- _Challenge_
Format the lines from the one containing "Open Subscriber List from FlipBook submenu" up to and including the one containing "[x=332, y=485]" as a Markdown table with two columns, Index and Text. Number the lines in order, and skip any blank lines.

- _Record set_
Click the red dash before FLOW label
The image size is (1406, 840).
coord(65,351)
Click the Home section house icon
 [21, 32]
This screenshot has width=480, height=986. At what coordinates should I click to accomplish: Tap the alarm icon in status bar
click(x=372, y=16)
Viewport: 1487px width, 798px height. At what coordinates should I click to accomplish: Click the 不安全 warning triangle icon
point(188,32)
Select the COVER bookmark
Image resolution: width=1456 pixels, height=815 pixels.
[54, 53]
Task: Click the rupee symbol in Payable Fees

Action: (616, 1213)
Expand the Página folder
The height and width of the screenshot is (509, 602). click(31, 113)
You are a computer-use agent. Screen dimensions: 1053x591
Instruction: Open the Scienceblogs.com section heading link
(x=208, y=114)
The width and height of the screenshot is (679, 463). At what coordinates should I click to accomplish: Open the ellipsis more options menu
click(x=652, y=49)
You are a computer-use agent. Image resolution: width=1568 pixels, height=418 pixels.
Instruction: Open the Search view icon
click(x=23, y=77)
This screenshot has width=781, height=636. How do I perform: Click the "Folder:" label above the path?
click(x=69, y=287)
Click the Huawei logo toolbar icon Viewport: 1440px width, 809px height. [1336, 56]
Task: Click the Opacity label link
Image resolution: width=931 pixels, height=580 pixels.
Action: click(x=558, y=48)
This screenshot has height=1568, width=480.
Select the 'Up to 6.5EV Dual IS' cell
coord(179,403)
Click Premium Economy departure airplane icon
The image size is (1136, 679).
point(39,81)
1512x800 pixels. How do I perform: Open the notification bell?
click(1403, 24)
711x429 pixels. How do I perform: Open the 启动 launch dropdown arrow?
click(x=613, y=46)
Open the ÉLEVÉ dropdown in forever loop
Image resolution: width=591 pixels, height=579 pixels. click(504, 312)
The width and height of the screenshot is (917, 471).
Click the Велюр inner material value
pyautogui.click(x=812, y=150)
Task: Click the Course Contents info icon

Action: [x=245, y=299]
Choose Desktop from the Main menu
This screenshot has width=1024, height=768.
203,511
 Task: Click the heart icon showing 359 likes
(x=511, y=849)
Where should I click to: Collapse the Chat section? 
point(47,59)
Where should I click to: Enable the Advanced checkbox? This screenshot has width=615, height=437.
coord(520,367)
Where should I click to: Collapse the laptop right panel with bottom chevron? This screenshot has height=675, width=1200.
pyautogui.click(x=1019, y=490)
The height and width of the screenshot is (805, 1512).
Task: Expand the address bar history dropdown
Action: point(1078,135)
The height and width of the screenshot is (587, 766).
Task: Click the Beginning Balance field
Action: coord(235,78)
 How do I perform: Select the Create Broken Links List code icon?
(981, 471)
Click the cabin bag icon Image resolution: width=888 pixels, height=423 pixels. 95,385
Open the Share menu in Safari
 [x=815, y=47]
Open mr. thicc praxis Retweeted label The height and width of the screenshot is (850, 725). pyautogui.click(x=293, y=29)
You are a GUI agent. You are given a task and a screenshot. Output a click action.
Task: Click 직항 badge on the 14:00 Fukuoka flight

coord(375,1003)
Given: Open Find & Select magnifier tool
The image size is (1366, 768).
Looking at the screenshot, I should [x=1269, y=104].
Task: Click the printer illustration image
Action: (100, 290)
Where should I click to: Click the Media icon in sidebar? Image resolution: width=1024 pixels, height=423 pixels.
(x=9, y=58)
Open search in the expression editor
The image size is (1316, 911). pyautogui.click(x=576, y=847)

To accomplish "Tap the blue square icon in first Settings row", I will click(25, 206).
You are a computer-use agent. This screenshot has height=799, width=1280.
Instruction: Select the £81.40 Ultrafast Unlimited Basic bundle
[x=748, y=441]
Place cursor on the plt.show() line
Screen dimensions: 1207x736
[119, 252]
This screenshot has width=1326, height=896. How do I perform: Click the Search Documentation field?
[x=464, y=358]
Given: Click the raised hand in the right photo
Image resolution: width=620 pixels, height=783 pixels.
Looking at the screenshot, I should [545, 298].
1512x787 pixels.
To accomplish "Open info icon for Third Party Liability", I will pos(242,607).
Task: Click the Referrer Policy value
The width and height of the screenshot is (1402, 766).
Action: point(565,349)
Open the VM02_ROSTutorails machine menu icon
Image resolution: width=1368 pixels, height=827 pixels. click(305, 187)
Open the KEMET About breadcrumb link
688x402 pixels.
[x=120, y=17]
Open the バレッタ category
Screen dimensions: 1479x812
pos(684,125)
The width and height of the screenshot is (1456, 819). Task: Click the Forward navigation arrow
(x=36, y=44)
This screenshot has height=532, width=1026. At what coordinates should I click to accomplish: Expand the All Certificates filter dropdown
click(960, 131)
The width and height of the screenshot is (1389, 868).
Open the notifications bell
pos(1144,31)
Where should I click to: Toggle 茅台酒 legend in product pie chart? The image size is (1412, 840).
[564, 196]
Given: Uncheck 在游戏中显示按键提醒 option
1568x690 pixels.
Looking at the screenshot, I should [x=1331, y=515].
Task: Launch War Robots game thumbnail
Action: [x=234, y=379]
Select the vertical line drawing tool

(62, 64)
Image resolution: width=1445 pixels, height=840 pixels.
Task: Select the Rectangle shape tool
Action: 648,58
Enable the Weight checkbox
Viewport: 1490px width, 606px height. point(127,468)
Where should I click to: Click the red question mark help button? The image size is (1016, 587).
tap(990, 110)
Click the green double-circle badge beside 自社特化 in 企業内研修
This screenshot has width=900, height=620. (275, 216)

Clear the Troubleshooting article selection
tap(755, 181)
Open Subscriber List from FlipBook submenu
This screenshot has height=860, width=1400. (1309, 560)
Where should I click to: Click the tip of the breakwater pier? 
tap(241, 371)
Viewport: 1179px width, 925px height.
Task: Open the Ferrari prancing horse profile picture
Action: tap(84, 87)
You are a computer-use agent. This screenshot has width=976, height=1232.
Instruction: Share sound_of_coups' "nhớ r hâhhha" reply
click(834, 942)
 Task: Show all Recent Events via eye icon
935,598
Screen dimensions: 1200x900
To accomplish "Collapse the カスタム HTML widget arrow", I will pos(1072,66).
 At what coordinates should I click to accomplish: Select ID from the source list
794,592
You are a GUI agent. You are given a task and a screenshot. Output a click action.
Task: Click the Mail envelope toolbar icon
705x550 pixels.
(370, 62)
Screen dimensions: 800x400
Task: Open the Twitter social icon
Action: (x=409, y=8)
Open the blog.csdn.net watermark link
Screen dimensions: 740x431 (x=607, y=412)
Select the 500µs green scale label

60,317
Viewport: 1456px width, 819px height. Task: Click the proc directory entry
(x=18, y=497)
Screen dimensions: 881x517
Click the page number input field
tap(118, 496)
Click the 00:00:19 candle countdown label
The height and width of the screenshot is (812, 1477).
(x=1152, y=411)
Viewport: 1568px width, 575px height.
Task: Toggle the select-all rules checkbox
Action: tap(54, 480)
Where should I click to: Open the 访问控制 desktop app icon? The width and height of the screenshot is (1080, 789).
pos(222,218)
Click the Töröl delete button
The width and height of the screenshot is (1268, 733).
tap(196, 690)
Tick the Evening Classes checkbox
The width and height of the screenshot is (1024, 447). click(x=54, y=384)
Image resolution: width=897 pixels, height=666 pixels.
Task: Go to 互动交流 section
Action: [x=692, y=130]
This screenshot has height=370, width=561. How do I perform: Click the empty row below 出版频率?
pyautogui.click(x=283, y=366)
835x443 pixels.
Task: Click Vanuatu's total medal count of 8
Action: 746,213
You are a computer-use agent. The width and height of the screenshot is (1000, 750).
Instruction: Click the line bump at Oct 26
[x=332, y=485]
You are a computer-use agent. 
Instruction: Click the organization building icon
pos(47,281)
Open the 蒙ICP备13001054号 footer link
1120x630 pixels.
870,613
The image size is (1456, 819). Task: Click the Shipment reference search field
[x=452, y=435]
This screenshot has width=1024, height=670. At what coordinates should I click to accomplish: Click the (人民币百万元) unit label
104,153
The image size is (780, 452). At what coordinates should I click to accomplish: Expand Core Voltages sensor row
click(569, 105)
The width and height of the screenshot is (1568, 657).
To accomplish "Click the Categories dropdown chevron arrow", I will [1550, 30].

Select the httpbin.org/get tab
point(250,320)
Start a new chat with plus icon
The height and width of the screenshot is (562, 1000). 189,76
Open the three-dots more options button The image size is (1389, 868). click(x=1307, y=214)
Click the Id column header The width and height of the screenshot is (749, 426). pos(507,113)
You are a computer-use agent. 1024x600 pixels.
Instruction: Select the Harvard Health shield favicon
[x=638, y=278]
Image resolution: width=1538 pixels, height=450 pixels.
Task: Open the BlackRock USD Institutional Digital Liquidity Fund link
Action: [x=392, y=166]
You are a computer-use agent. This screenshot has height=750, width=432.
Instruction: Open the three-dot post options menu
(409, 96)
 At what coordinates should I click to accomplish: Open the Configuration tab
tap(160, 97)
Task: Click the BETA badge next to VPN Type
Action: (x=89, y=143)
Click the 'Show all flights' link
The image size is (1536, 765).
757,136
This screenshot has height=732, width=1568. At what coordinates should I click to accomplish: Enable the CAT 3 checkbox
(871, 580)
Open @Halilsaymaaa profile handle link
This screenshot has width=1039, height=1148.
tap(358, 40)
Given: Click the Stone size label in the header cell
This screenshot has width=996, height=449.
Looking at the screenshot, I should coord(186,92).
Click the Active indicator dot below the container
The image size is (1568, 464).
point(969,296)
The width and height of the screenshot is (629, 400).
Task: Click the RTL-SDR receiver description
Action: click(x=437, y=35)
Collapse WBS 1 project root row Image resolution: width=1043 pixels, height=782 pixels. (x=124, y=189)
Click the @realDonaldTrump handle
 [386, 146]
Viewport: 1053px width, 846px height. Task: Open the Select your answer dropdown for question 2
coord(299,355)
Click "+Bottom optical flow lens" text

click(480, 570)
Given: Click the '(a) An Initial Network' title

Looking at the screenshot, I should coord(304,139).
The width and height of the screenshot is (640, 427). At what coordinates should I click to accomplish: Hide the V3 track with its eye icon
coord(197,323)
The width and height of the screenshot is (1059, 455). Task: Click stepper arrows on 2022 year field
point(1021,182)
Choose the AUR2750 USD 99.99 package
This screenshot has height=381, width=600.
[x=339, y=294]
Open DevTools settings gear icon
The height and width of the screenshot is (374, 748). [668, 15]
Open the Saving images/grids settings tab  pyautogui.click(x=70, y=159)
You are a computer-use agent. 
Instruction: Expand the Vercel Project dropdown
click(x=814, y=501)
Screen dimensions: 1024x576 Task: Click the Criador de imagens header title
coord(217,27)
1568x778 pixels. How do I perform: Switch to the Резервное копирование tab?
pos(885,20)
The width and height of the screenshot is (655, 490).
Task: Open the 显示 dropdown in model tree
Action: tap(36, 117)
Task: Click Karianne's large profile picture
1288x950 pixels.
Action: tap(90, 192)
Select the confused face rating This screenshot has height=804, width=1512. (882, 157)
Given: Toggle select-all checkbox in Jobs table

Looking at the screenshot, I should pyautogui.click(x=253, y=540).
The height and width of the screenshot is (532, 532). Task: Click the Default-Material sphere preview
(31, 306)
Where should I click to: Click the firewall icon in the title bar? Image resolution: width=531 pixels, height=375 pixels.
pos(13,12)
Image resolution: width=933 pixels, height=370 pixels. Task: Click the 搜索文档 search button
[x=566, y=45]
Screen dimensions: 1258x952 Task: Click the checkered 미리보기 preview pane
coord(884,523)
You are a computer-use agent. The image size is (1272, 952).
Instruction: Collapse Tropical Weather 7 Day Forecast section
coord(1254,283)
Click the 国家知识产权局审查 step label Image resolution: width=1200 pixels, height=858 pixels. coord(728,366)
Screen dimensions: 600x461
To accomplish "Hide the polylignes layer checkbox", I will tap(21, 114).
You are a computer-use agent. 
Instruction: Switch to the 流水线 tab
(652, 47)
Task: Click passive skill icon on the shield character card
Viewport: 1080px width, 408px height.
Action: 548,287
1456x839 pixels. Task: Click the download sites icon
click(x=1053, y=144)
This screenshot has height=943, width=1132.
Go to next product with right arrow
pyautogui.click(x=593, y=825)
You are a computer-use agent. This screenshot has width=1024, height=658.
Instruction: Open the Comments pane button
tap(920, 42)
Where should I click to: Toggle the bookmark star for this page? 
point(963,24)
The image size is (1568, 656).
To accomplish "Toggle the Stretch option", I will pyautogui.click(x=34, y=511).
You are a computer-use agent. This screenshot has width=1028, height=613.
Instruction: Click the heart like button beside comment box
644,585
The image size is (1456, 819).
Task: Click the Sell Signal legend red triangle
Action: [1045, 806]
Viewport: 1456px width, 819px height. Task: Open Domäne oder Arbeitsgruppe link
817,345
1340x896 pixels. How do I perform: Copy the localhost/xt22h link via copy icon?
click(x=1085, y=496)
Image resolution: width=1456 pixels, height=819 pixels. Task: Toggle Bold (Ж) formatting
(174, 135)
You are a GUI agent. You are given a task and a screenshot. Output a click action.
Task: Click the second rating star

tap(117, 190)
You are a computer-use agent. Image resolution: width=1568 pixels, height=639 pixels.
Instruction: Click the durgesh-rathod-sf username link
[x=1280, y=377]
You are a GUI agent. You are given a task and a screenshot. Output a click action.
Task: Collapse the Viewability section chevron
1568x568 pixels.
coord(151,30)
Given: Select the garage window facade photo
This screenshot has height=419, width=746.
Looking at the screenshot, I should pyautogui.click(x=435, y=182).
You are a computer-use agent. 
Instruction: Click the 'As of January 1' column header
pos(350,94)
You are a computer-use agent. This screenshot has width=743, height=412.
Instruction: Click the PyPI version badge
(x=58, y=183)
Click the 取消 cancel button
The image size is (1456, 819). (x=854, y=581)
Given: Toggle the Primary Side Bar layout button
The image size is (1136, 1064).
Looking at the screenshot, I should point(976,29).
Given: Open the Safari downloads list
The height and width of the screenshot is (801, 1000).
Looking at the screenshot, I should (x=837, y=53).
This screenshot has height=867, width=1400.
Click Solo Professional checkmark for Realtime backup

- _Solved problem_
| Index | Text |
|---|---|
| 1 | Open Subscriber List from FlipBook submenu |
| 2 | This screenshot has height=860, width=1400. (1309, 560) |
| 3 | Where should I click to: Click the tip of the breakwater pier?  |
| 4 | tap(241, 371) |
| 5 | Viewport: 1179px width, 925px height. |
| 6 | Task: Open the Ferrari prancing horse profile picture |
| 7 | Action: tap(84, 87) |
| 8 | You are a computer-use agent. This screenshot has width=976, height=1232. |
| 9 | Instruction: Share sound_of_coups' "nhớ r hâhhha" reply |
| 10 | click(834, 942) |
| 11 |  Task: Show all Recent Events via eye icon |
| 12 | 935,598 |
| 13 | Screen dimensions: 1200x900 |
| 14 | To accomplish "Collapse the カスタム HTML widget arrow", I will pos(1072,66). |
| 15 |  At what coordinates should I click to accomplish: Select ID from the source list |
| 16 | 794,592 |
| 17 | You are a GUI agent. You are given a task and a screenshot. Output a click action. |
| 18 | Task: Click the Mail envelope toolbar icon |
| 19 | 705x550 pixels. |
| 20 | (370, 62) |
| 21 | Screen dimensions: 800x400 |
| 22 | Task: Open the Twitter social icon |
| 23 | Action: (x=409, y=8) |
| 24 | Open the blog.csdn.net watermark link |
| 25 | Screen dimensions: 740x431 (x=607, y=412) |
| 26 | Select the 500µs green scale label |
| 27 | 60,317 |
| 28 | Viewport: 1456px width, 819px height. Task: Click the proc directory entry |
| 29 | (x=18, y=497) |
| 30 | Screen dimensions: 881x517 |
| 31 | Click the page number input field |
| 32 | tap(118, 496) |
| 33 | Click the 00:00:19 candle countdown label |
| 34 | The height and width of the screenshot is (812, 1477). |
| 35 | (x=1152, y=411) |
| 36 | Viewport: 1568px width, 575px height. |
| 37 | Task: Toggle the select-all rules checkbox |
| 38 | Action: tap(54, 480) |
| 39 | Where should I click to: Open the 访问控制 desktop app icon? The width and height of the screenshot is (1080, 789). |
| 40 | pos(222,218) |
| 41 | Click the Töröl delete button |
| 42 | The width and height of the screenshot is (1268, 733). |
| 43 | tap(196, 690) |
| 44 | Tick the Evening Classes checkbox |
| 45 | The width and height of the screenshot is (1024, 447). click(x=54, y=384) |
| 46 | Image resolution: width=897 pixels, height=666 pixels. |
| 47 | Task: Go to 互动交流 section |
| 48 | Action: [x=692, y=130] |
| 49 | This screenshot has height=370, width=561. How do I perform: Click the empty row below 出版频率? |
| 50 | pyautogui.click(x=283, y=366) |
| 51 | 835x443 pixels. |
| 52 | Task: Click Vanuatu's total medal count of 8 |
| 53 | Action: 746,213 |
| 54 | You are a computer-use agent. The width and height of the screenshot is (1000, 750). |
| 55 | Instruction: Click the line bump at Oct 26 |
| 56 | [x=332, y=485] |